**Data records:**

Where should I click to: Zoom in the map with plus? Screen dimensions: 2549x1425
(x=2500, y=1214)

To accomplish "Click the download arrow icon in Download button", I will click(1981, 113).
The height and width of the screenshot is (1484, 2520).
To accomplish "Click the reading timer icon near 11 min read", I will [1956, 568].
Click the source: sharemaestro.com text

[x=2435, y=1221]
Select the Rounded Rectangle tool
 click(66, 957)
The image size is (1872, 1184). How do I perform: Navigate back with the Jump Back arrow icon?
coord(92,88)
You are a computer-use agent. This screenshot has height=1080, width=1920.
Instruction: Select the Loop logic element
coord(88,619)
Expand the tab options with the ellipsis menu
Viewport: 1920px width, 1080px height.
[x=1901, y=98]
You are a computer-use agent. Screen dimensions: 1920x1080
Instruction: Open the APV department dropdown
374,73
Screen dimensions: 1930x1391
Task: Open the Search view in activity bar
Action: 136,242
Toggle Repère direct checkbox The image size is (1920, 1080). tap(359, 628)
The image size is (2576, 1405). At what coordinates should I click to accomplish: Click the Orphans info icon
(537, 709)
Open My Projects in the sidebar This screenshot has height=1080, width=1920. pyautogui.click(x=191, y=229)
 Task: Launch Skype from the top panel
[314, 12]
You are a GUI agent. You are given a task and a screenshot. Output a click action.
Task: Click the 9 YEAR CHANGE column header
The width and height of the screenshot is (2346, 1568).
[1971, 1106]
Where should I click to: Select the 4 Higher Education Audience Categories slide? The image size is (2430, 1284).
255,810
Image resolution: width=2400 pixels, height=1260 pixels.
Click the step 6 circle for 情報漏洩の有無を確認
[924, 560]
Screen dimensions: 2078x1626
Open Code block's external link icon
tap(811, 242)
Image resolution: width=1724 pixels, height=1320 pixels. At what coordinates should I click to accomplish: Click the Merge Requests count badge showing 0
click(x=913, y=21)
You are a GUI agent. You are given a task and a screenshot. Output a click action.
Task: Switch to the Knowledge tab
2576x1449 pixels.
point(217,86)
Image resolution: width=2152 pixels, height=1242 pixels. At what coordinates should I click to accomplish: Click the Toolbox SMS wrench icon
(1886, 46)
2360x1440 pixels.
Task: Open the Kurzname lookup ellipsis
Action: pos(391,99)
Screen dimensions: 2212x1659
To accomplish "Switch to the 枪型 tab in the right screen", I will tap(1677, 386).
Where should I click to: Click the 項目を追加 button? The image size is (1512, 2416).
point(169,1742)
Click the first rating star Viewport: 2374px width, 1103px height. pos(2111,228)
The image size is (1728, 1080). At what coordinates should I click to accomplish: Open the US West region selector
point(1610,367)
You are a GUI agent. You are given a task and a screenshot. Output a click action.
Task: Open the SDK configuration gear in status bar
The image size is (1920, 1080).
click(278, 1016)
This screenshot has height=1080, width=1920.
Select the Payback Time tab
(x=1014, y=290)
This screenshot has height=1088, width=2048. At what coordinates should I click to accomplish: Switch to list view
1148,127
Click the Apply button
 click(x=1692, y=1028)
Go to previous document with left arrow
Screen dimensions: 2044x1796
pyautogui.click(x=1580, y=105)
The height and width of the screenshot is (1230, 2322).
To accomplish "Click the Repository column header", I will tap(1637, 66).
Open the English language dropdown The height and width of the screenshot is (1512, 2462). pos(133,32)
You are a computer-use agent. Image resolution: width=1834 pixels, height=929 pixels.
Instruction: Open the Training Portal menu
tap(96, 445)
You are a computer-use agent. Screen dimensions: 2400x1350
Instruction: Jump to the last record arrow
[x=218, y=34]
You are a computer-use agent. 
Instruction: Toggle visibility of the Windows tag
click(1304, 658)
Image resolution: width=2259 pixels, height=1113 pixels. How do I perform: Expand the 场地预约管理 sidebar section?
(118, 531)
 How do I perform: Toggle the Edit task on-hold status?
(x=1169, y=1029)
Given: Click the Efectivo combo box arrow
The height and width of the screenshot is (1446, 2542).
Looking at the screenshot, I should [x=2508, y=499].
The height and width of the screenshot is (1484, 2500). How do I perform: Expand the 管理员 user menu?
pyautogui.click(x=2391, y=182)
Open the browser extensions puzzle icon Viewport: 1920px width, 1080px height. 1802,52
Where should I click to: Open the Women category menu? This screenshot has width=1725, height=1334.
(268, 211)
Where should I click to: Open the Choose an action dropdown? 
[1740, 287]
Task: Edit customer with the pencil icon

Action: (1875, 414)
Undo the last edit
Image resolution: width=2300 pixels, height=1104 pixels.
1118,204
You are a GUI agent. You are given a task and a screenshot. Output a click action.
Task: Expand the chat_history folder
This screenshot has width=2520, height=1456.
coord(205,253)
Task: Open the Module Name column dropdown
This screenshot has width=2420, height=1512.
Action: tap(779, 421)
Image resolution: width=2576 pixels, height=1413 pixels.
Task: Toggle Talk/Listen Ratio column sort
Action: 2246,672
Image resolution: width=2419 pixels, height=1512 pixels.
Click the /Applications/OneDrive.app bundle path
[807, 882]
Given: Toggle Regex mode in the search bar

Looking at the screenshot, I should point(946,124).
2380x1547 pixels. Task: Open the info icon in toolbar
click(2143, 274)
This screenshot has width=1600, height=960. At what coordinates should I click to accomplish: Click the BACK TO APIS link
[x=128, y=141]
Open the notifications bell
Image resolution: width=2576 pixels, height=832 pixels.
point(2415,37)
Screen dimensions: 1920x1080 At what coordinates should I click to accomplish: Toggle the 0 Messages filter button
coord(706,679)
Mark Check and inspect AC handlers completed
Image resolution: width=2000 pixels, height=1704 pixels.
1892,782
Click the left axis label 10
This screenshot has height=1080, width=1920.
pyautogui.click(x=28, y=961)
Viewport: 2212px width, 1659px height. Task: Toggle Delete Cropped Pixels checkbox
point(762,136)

**Exercise:** Every line of the listing that holds "header" should be found and copied.

**Solution for this exercise:**
Task: Click the 9 YEAR CHANGE column header
To accomplish "Click the Repository column header", I will tap(1637, 66).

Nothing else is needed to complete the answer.